Digital currencies like Bitcoin have been making headlines for years. Before, few people were truly interested in the technology and even fewer understood exactly how it worked. Now, however, more and more people are becoming interested not only in bitcoins but also in the technology behind them.
Bitcoin and blockchain technology are simpler than you might think
Though words and phrases like bitcoin, bitcoin mining, and cryptocurrencies are circulating all around the Internet. There are still many people who have no idea about what any of those mean.
To put it very simply, bitcoin is a digital currency whose exchange processes are protected and secured through cryptography. A method that also protects and controls any new unit added to the cryptocurrency.
Bitcoin is one of the very few cryptocurrencies which is completely decentralized, meaning that there is no single entity that controls or manages it. It uses a peer-to-peer system where transactions take place directly between users.
To protect all of those transactions, a public digital ledger is put in place. This is what is called the blockchain. Blockchain technology, however, is not limited to bitcoins.
This publicly accessible ledger is simultaneously distributed among hundreds of thousands or even millions of users. It can record practically any transaction. Any single item that needs to be recorded and verified can be included and checked against the blockchain, opening the door for a myriad of different applications.
Getting bitcoins can be great, except when it isn’t
In the early days of bitcoins, acquiring multiple units of the digital currency was quite easy. As is the case now, users could either purchase bitcoins or turn to mining instead. Bitcoin mining is basically the process through which transactions are verified and added to the blockchain.
Participating in such processes require nothing else than a computer and an Internet connection, at least in theory. In the early days, any standard PC had enough computational power to complete such processes. Which includes compiling transactions into blocks and solving difficult computational “puzzles” in order to place the blocks in order into the blockchain.

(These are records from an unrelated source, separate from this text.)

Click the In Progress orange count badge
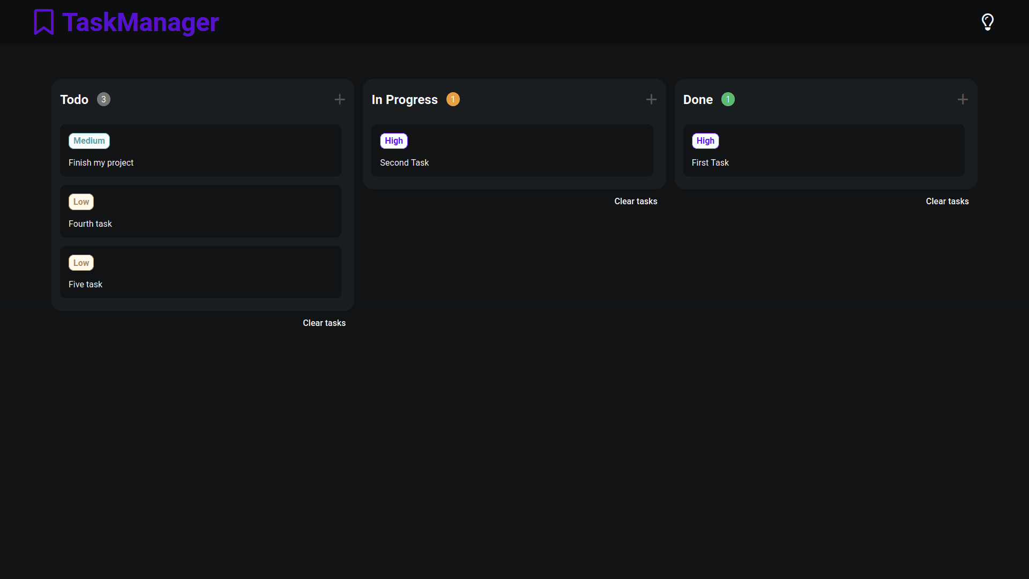The image size is (1029, 579). click(452, 99)
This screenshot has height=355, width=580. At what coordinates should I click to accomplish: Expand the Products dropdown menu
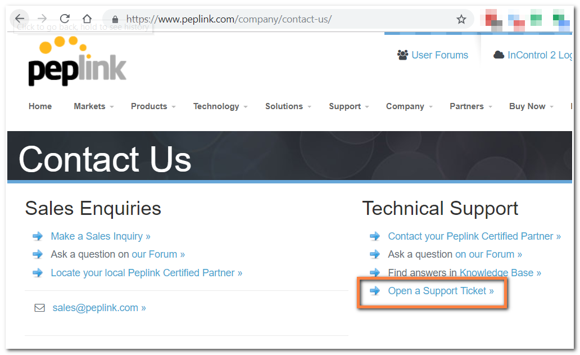point(153,106)
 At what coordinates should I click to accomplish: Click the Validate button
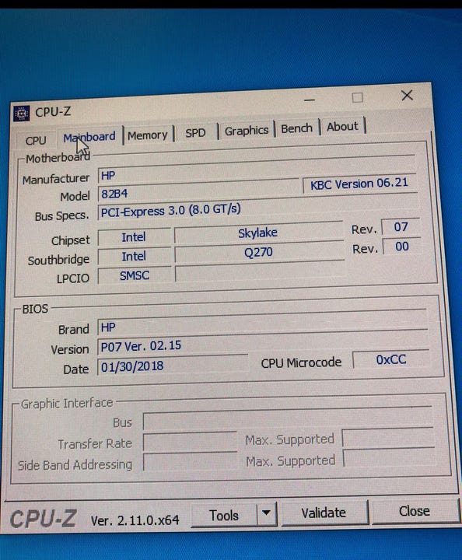click(x=324, y=513)
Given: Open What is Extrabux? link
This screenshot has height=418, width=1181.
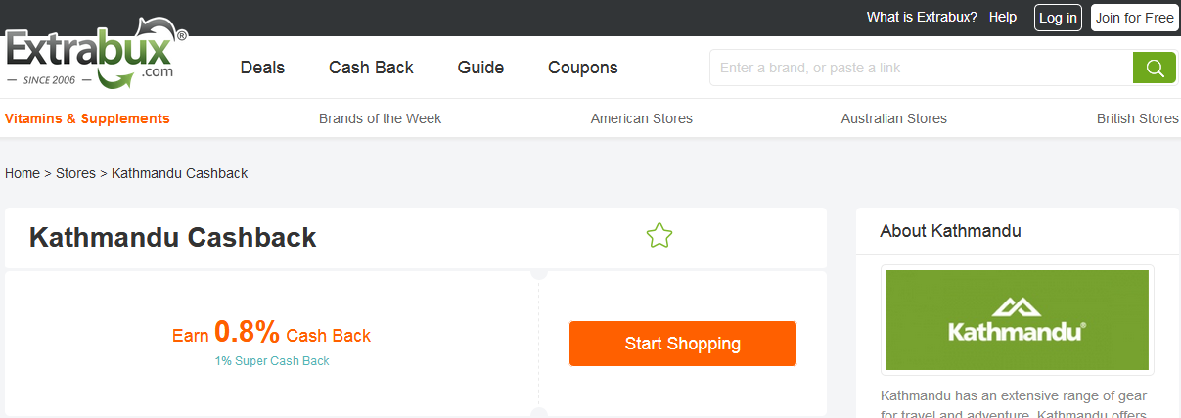Looking at the screenshot, I should [922, 18].
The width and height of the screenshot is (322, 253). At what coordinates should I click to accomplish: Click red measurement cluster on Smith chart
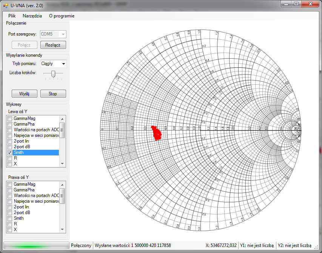156,133
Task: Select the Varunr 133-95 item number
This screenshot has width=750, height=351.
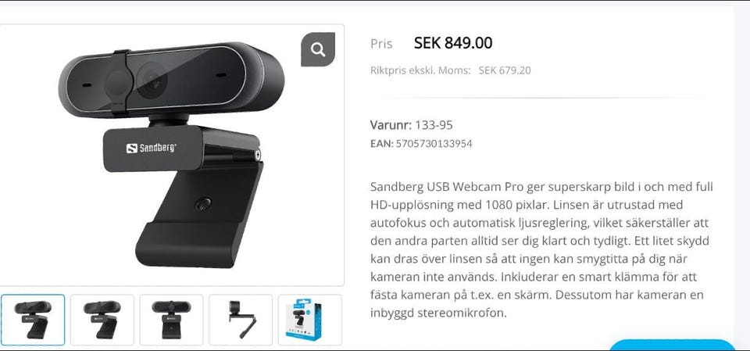Action: 412,125
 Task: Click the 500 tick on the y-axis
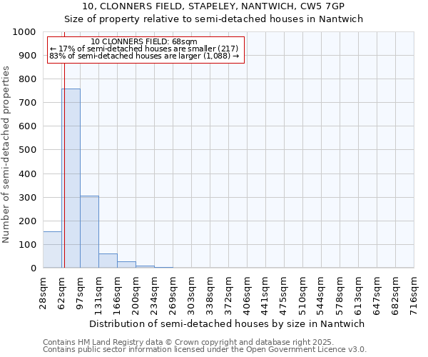coord(27,150)
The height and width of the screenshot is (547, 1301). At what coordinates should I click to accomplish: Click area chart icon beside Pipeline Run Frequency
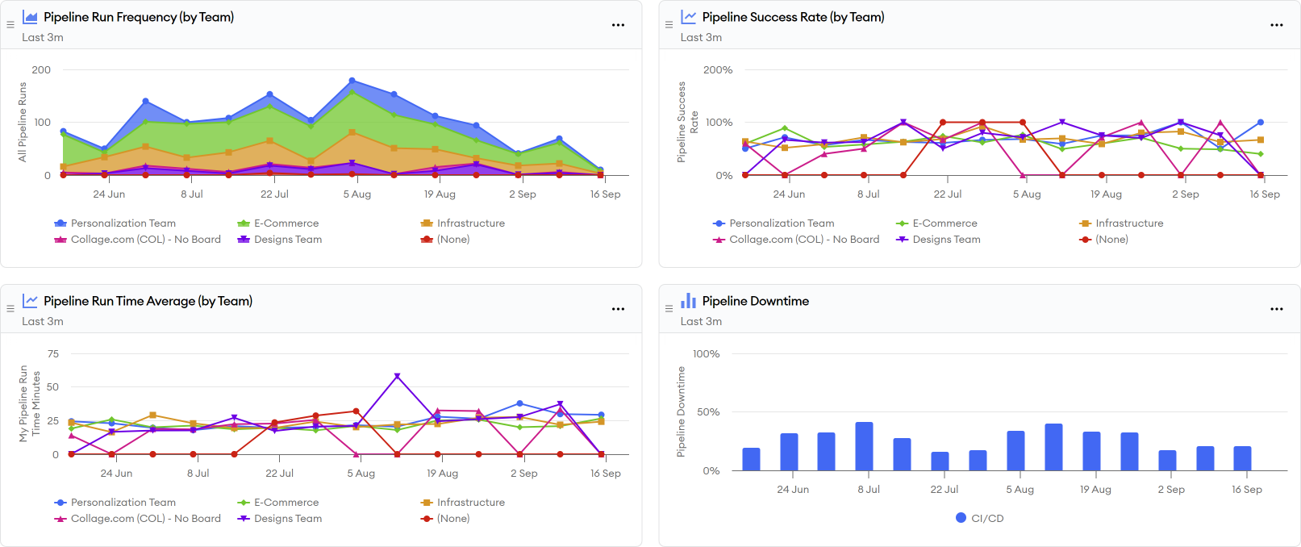click(x=30, y=17)
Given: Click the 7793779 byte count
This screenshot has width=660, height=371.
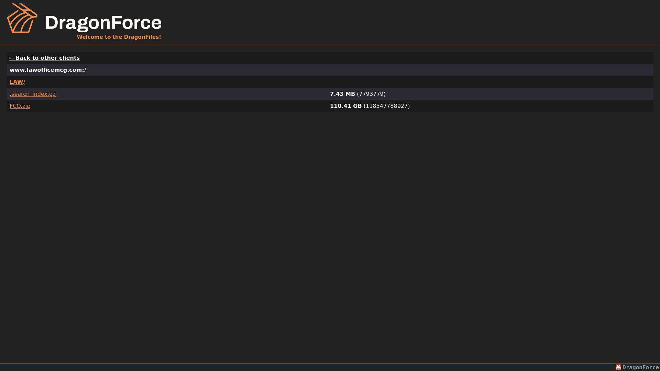Looking at the screenshot, I should tap(371, 94).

There is a lot more involved, of course, but that is the basic processes which is performed automatically. The point here is that successful mining equals bitcoin rewards. The more people mining, however, the less profitable the reward.
Today, the only way to profitably generate bitcoin is through specialized hardware. Such hardware is not only extremely costly but they also require quite a lot of energy. So only the newest models in places with cheap electricity costs can generate adequate revenue compared to the associated costs.
“Antoine Tardif, CEO of BitcoinMining states that Unless you live in a jurisdiction with a low cost of power such as Iceland or Norway, the most efficient way to mine bitcoins and other crypto-currencies is by using bitcoin cloud mining services.”
Bitcoins are fine and all, but what about the blockchain?
Now that bitcoins have become an almost mundane concept, many people have turned their attention the technology behind them. The blockchain may have originally been used for bitcoins only but it is now being adapted for many other uses and heralded as the future of digital transactions.
The blockchain, which can provide a constant and continuous record of virtually anything that can or should be recorded and verified, is attractive for multiple reasons. Including the fact that everyone can have access to it at any time, making it instantly verifiable and transparent.
Another aspect that is incredibly important for digital transactions is that the blockchain cannot be modified in any way except to add more blocks onto it. More than that, attacking or hacking it is practically impossible because hackers would have to simultaneously get access to all copies across the entire network.
As the name suggests, blockchains are made of independent records which are grouped together in “blocks”. Only when each copy is properly encrypted and only when all computers in the network can verify each block does the blockchain get updated with a unique digital signature for everything.
Documents and financial transactions could finally be transparent
There are hundreds of different potentials uses for bitcoins and the blockchain but some of them are more feasible than others. For instance, banks are now considering employing blockchain technology to share data using a specialized version of the blockchain.
If they do manage to establish such a system, governments and financial regulation agencies would also have a much easier time battling things like financial fraud while each process would become much faster and efficient.
Another interesting example resides in the auditing of the supply chain. For example, ethical diamonds could be registered and verified in the network so that so-called “blood diamonds” would be forced out of the market if they could not be digitally verified.
So, are these technologies the future?
With any new technology, there is always a real risk of becoming too excited about its potential uses and losing track of its actual usefulness in real-world settings. Even though it is still early days for bitcoins and the blockchain, however, their potential is very real.
Major financial institutions and even governments are strongly considering adopting such technologies for a variety of uses. Established and emerging markets may fare much better with the introduction of a decentralized, transparent ledger system, and end users will also benefit in the end.